What’s the point of publicly owned railways if train fares don’t go down?
Labour’s manifesto promise to take the railways back into state ownership was superficially popular – but, given the industry is already mostly renationalised, commuters won’t feel much benefit, says John Rentoul
It is nearly 30 years since Tony Blair rewrote Clause IV of the Labour Party’s constitution. It committed the party – on paper, at least – to “secure for the workers, by hand or by brain, the full fruit of their labours”, in wonderful language that I can still recite from memory, “upon the basis of the common ownership of the means of production, distribution and exchange”.
That phrase, “common ownership”, was regarded by many in the party – and by many of the party’s enemies – to mean nationalisation, by which the state would own the public corporations that run services, especially those with features of a monopoly.
The railways have been at the heart of the ideological debate about nationalisation ever since the John Major government went where Margaret Thatcher feared to tread and privatised the industry in 1994, the year before Blair replaced “common ownership” with a promise to put “power, wealth and opportunity … in the hands of the many, not the few”.

*Supplied information*:
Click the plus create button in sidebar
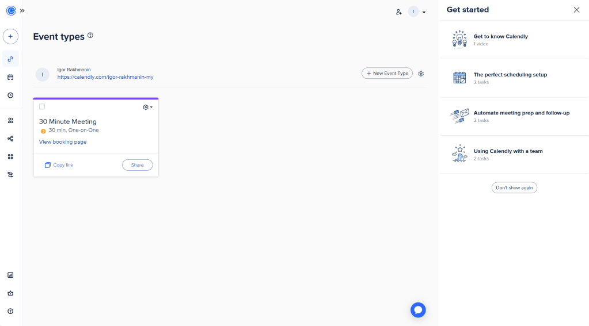This screenshot has height=326, width=589. coord(10,36)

*Task set*:
1) Rewrite the railway ownership article from "Labour’s manifesto promise" up to and including "of a monopoly.", changing "common ownership" to "public ownership".
2) According to the railway ownership article, which government privatized the railway industry?
3) Write the next part of the railway ownership article, picking up after its last sentence.
The lines above are separate material from the article on railway ownership.

*Expected responses*:
1)
Labour’s manifesto promise to take the railways back into state ownership was superficially popular – but, given the industry is already mostly renationalised, commuters won’t feel much benefit, says John Rentoul
It is nearly 30 years since Tony Blair rewrote Clause IV of the Labour Party’s constitution. It committed the party – on paper, at least – to “secure for the workers, by hand or by brain, the full fruit of their labours”, in wonderful language that I can still recite from memory, “upon the basis of the public ownership of the means of production, distribution and exchange”.
That phrase, “public ownership”, was regarded by many in the party – and by many of the party’s enemies – to mean nationalisation, by which the state would own the public corporations that run services, especially those with features of a monopoly.

2) The John Major government.

3)
Rail privatisation was a partial success, although most people do not think so. It allowed a lot of investment that the Treasury would never have authorised, and coincided with a tripling of passenger numbers. Opponents of privatisation claim that rail use would have increased if the industry had remained in the public sector, as road congestion worsened and people became better off. But it didn’t happen on the same scale in other countries, so I adhere to my unpopular opinion.
But it was only a partial success. The industry remained subsidised, and after the Hatfield train crash in 2000, which required costly safety improvements, Railtrack, which owned the rails and stations, was taken back into public ownership. In 2018, the East Coast Main Line franchise was renationalised, when Virgin gave up trying to run it at a profit. Public ownership was initially intended by the Conservative government to be temporary, but no private sector contractor was prepared to take it on.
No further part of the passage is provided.